» **To do**:
Search each line below for the word "Thermal" and list those that contain it.

» **Supplied data**:
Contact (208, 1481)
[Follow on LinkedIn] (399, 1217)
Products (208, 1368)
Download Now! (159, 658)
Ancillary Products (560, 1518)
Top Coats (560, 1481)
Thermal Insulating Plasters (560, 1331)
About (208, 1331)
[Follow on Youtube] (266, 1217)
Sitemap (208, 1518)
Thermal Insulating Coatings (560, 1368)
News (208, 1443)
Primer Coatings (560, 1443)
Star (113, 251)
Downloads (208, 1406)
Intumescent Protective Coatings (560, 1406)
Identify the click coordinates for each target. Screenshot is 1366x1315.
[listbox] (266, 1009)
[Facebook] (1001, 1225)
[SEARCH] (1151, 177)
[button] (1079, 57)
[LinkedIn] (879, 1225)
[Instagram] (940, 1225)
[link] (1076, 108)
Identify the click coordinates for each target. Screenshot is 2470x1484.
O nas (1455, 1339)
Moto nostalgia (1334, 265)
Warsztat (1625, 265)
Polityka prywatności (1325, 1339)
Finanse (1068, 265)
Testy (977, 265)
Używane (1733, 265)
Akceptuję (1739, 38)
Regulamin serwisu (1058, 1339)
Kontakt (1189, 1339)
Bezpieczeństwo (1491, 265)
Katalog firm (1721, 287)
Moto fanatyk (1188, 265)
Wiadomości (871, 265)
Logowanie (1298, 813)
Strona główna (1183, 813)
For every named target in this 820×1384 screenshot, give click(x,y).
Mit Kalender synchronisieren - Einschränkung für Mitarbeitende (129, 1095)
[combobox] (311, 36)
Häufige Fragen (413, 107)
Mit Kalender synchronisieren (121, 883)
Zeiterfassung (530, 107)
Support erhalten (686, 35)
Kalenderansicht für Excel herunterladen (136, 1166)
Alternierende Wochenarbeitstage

» **Output of the task**:
Thermal Insulating Plasters (560, 1331)
Thermal Insulating Coatings (560, 1368)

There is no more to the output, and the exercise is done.